Changing the Register to the right value where it is not spot on does help for several baudrates but interrestingly for the 115200 baud the UBRR value is spot on at 0x0008 for a 16MHz crystal as recommended but yielding transmission problems.
Thus the fault is most likely in the atmega16u2 that serves as a bridge for uart to serial. Interrestingly with an external bridge that was specifically designed for that purpose (in my case the CP2102) the effective baudrate for 115200 is marginally slower than it is with the onboard bridge. But everything works just fine.
And indifferent of the baudrate the external bridge yields no transmission problems. Since 115200 is usually not an issue for an arduino even with the onboard bridge i am somewhat wondering what goes wrong inside that poor atmega16 that the baudrates vary so significant.
Also this is something that neither I personally nor any of my work collegues have ever encountered before. Making matters more strange instead of more clear.

Now you should be able to guess why this question has this specific subset of the arduino community as a target audience:
Is / Was there any point where such behaviour was encountered in the many years arduino is a thing now?

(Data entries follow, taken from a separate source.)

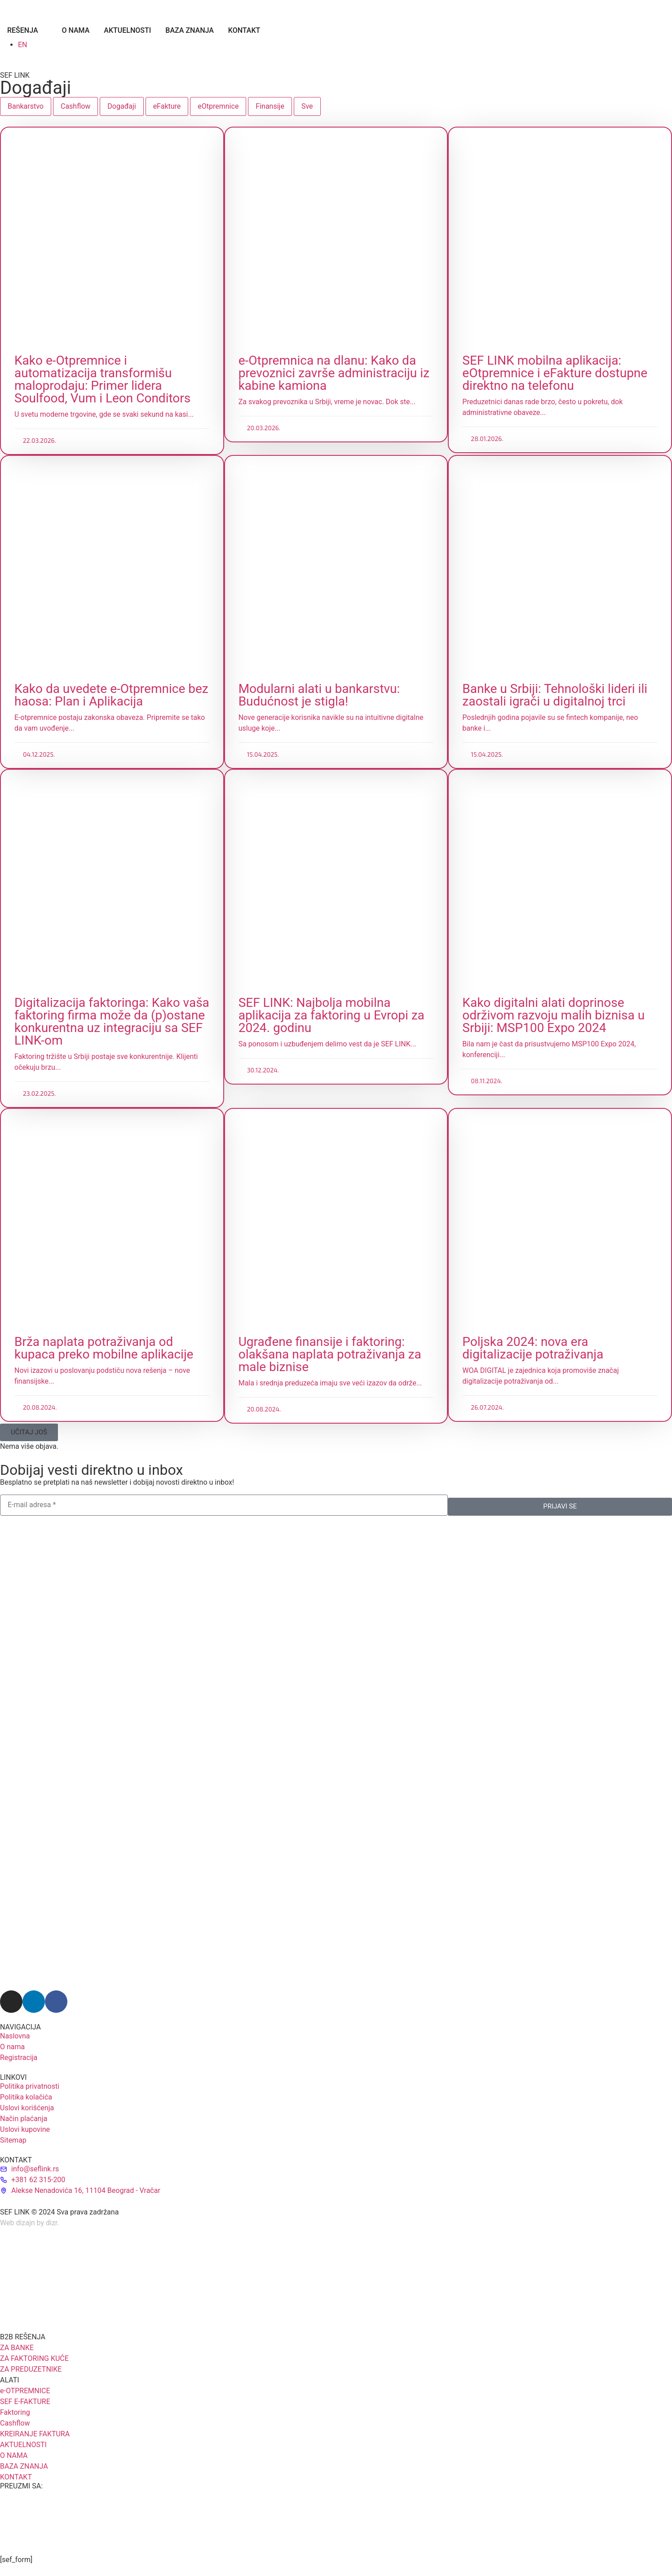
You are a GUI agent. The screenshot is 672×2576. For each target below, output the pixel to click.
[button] (29, 1432)
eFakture (167, 106)
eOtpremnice (218, 106)
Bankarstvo (26, 106)
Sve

Is there anything specifically known about the specific firmware of the bridge I have on my board? (I read the flash of that IC into a hex file and you find the SHA256 of it below)
that is anywhere near up that alley? Since I dont know where to find the changelogs for the USART to USB Bridge firmware (and honestly am not even willing to read through years of backlogs not even exactly knowing if there is anything to find in the first place and not even knowing what exactly to
look for...) I thought I could rather ask here if any body here recalls such a situation.

SHA256 of the USB to serial bridge firmware:
e8bfe5ce9253c8841ef1ca10a76eda051f1a8ef9f0fc1df9bff46fead917256a

Some words to end:
I am a student in embedded systems programming writing code for over half of my life now.
The Code for the main processor is tested. Since it works flawlessly with the external bridge I do explicitly not suspect the problem there. Thus I dont see any neccessity to post it anywhere...

Message to the moderators:
Should you happen to find any place better suited for this question within this forum feel to move it there.

It appears you are being hit with a stack up of tolerances. I ran into this problem many years ago with some early micros. What I did as a short fix was always send with two stop bits or more and receive with 0.5 or 1 if I could. This compensated for some of the skew. Also your timing has to be within 1/2 bit time or it will not work. Also look at the divider that is used to determine the USART timing. It most likely is not an exact divide for the baud chosen. A simple adjustment of this value may solve your problem. The slower the baud the more room you have for timing errors. This response is to help you get started in solving your problem, not solve it for you.
Good Luck & Have Fun!
Gil

for the 115200 baud the UBRR value is spot on at 0x0008 for a 16MHz crystal as recommended but yielding transmission problems.

As recommended, perhaps, but not "spot on."
You're using non-Arduino software, right?
You should be aware that the Arduino software sets the U2X bit, so the correct UBRR value is 16. This results in a "closer" 115200bps bit rate (2.1% off), which is why it was done. If you use 8 without UX2 set, you'll get 3.7% error IN THE OTHER DIRECTION. The combined error is more than the ~5% that Async can easily tolerate.

The 16u2 chip used for USB/Serial conversion on the (genuine) MEGA board has the same USART hardware, same clock rate, same baud rate generator, and the same firmware (w U2X decision), as the Arduino libraries, so if you use them the speeds should match exactly, and users won't notice a problem. But if you're writing software without the Arduino core libraries, you have to be careful.

(There's an interesting related hack WRT 57.6kbps. Very old Arduino core code would try both with and without U2X and pick whichever was best. Which was computationally ridiculous for most common uses.
When they switched to "always use U2X" they discovered that the resulting bitrate was quite far off and didn't work with some existing USB converters. So ArduinoCore-avr/cores/arduino/HardwareSerial.cpp at master · arduino/ArduinoCore-avr · GitHub)

PS: keep in mind that the source code for both the Arduino core and the 16u2 firmware is Free OSSW, and it online and browseable.
Arduino Core Serial Driver
Arduino 16u2 USB/Serial Firmware